◆ Exercise goal ◆
Copy out the lines of the listing below verbatim, the stretch from the line containing "April 2023 (11, 378)" through the line containing "May 2025 (11, 289)", and nothing else.

• • • •

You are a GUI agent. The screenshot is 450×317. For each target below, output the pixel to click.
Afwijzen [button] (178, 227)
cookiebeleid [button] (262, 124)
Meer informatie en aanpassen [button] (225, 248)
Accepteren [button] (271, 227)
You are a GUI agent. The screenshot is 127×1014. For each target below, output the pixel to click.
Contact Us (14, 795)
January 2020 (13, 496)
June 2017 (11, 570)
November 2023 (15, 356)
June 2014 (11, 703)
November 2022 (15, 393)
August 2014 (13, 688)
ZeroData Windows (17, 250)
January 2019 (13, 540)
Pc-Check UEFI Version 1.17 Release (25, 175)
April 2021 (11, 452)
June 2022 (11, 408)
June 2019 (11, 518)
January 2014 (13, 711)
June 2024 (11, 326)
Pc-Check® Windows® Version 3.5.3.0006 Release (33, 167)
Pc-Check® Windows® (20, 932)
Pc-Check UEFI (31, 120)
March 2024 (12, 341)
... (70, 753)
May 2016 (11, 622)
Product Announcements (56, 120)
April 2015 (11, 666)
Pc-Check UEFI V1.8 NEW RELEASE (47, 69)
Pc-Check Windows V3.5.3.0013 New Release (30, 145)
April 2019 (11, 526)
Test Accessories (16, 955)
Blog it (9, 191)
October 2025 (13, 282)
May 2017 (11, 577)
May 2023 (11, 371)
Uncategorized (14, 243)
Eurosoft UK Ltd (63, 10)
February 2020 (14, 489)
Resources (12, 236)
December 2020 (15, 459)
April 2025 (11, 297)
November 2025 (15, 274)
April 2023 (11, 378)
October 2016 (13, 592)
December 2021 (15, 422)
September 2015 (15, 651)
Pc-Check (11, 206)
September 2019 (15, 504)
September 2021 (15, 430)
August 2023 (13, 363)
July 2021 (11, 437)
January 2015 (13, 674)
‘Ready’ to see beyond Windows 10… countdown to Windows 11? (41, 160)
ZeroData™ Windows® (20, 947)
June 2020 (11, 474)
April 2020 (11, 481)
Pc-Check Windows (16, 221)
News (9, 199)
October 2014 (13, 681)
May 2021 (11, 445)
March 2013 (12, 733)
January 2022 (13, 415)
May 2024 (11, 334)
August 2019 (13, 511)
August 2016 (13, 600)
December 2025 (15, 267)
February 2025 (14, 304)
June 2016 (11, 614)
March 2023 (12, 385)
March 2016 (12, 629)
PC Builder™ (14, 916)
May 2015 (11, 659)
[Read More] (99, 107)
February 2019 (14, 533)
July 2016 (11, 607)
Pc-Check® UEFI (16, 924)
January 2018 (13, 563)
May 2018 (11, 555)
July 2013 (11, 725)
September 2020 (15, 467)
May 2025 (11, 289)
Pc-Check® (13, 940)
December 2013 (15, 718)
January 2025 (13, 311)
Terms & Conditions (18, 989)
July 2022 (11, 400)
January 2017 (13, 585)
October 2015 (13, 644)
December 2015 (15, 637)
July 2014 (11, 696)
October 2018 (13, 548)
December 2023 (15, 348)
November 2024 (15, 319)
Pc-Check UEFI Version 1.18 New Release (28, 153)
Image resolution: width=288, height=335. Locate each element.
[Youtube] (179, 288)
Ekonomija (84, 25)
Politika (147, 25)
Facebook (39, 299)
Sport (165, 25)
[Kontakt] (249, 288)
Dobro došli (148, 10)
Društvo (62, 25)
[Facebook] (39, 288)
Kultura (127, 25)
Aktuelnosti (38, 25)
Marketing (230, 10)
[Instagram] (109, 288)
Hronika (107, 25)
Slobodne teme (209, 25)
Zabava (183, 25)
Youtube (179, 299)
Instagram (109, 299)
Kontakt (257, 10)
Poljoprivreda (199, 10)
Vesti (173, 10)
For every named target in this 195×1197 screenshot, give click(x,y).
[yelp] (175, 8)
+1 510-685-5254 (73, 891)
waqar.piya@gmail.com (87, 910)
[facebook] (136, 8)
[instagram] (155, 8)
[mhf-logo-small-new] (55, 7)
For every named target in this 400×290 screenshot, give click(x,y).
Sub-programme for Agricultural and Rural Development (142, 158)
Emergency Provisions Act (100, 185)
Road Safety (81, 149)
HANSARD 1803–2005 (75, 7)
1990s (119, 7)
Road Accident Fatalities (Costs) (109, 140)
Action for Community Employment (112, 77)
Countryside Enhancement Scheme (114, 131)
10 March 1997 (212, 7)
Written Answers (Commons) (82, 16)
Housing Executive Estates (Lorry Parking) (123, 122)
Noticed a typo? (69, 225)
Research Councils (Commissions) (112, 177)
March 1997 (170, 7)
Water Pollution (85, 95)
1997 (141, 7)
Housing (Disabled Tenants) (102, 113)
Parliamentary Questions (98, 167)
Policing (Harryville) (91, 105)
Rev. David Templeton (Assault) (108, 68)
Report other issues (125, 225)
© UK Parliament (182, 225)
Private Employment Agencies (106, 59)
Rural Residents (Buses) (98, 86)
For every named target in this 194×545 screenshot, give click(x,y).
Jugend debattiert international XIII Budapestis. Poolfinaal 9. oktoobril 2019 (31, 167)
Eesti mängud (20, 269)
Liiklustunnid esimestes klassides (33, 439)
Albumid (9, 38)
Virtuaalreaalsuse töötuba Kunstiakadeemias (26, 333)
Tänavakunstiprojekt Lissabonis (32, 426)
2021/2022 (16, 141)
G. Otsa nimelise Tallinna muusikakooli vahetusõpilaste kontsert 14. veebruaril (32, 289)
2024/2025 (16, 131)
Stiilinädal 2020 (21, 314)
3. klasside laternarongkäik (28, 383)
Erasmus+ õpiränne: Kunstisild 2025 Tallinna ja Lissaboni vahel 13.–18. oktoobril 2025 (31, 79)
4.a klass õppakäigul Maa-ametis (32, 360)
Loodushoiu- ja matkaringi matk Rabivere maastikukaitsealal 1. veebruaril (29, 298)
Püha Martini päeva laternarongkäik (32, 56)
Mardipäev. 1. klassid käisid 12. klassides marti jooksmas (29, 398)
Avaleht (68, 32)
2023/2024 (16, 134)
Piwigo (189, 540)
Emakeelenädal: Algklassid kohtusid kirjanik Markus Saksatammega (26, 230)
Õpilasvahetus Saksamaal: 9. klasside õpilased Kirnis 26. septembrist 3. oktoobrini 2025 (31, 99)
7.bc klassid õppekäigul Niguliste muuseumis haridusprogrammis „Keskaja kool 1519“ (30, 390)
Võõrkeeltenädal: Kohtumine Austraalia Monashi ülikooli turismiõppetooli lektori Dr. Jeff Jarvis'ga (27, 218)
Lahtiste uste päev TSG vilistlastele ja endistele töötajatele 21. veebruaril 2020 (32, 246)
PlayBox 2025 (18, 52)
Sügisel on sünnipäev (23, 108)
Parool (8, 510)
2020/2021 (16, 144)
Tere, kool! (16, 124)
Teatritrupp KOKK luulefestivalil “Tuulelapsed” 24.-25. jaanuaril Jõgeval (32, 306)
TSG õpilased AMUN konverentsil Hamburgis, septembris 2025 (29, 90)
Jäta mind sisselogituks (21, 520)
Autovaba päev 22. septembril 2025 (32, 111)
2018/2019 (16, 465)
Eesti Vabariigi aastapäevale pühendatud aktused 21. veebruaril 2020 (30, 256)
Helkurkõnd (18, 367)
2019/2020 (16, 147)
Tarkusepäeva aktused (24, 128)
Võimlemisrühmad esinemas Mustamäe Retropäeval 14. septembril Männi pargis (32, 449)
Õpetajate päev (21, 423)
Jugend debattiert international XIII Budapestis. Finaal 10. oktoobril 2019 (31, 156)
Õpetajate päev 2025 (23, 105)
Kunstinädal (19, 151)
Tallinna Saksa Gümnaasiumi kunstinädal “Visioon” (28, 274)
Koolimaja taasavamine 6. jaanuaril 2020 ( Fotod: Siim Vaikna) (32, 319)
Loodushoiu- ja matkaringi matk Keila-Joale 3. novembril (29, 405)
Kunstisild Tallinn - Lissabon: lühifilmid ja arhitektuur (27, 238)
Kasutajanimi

• • • •

◆ Problem solution ◆
April 2023 (11, 378)
October 2016 (13, 592)
December 2021 (15, 422)
September 2015 (15, 651)
Pc-Check (11, 206)
September 2019 (15, 504)
September 2021 (15, 430)
August 2023 (13, 363)
July 2021 (11, 437)
January 2015 (13, 674)
‘Ready’ to see beyond Windows 10… countdown to Windows 11? (41, 160)
ZeroData™ Windows® (20, 947)
June 2020 (11, 474)
April 2020 (11, 481)
Pc-Check Windows (16, 221)
News (9, 199)
October 2014 (13, 681)
May 2021 (11, 445)
March 2013 (12, 733)
January 2022 (13, 415)
May 2024 (11, 334)
August 2019 (13, 511)
August 2016 (13, 600)
December 2025 (15, 267)
February 2025 (14, 304)
June 2016 (11, 614)
March 2023 (12, 385)
March 2016 (12, 629)
PC Builder™ (14, 916)
May 2015 (11, 659)
[Read More] (99, 107)
February 2019 (14, 533)
July 2016 (11, 607)
Pc-Check® UEFI (16, 924)
January 2018 (13, 563)
May 2018 (11, 555)
July 2013 (11, 725)
September 2020 (15, 467)
May 2025 (11, 289)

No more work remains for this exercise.